AS many as half of Sri Lankans seeking asylum in Australia are suspected of being former fighters, operatives or supporters of the Tamil Tigers.

The Tigers have been designated a terrorist organisation in many countries but not in Australia.

Sri Lankan officials estimate that between 25 and 50 per cent of Tamils fleeing to Australia have connections to the defeated Liberation Tigers of Tamil Eelam (LTTE).

Defence analyst Sergei DeSilva-Ranasinghe said that during a recent visit to Sri Lanka, two government ministers and several other officials, including Catholic Church staff with deep ties in the Tamil community, told him 25 per cent was at the lower end of their estimates.

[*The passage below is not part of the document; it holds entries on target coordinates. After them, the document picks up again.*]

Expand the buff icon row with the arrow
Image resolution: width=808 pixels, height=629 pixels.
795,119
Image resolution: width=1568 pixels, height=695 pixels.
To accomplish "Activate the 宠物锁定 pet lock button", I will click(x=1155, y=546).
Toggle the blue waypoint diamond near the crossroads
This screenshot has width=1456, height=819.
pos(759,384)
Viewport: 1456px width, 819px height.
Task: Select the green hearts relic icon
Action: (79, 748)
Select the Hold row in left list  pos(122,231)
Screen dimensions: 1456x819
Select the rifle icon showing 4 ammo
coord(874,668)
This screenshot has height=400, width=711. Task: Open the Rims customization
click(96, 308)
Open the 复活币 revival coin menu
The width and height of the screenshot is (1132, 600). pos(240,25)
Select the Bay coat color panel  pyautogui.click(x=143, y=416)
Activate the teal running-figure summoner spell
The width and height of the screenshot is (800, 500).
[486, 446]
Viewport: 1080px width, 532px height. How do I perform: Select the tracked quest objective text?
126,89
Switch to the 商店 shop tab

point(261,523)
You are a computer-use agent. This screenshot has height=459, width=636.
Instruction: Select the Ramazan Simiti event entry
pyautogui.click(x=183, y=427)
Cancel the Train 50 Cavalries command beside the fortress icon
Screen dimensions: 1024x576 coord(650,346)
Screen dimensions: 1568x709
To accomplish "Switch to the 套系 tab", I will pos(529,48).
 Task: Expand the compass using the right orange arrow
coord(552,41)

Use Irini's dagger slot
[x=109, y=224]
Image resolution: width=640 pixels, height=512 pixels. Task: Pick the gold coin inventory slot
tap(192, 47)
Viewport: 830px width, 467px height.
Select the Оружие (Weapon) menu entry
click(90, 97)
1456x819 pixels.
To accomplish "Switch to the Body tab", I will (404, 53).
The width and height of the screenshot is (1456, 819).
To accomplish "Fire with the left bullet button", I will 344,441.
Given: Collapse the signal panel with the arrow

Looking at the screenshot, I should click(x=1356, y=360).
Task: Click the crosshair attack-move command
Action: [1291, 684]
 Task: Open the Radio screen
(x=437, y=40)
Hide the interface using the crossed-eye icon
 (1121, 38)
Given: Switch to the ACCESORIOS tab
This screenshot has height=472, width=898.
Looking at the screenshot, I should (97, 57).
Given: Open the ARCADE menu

"The people I spoke to constantly said 50 per cent," he told The Australian.

Mr DeSilva-Ranasinghe says former Tamil Tiger members are attracted to Australia because the LTTE remains legal here, unlike in the US, Canada, Britain and 27 EU member countries, where it is proscribed as a terrorist organisation.

He said this was an anomaly that should be rectified by Canberra adding the LTTE to its list of banned terrorist groups.

"You’ve got people here who’ve essentially been radicalised, who’ve fought and (may have) committed acts of terrorism, and they’ve come here without any sense of being rehabilitated," he said.

Since the surge in boat arrivals started in late 2008, 1100 Sri Lankan asylum-seekers have arrived in Australia. Of these 325 have been granted visas, 85 have returned and the rest are in detention.

Last week Julia Gillard lifted the freeze on processing Sri Lankan asylum applications, after the UN High Commissioner for Refugees issued new guidelines on the handling of Tamil claims.

The UN said that improvements in the security situation in Sri Lanka since the 26-year civil war ended in May last year meant there was no need to provide automatic protection to Sri Lankans leaving the country. Rather, it said, their claims should be assessed on a case-by-case basis.

However, the new UN guidelines say individuals deemed to be at risk in their homeland require "a particularly careful examination" of their asylum claims.

Those classified among the UNHCR’s "potential risk profiles" include "persons suspected of having links with the LTTE".

Mr DeSilva-Ranasinghe says the UN’s recommendation that Tamil Tiger fighters be given refuge is "ridiculous".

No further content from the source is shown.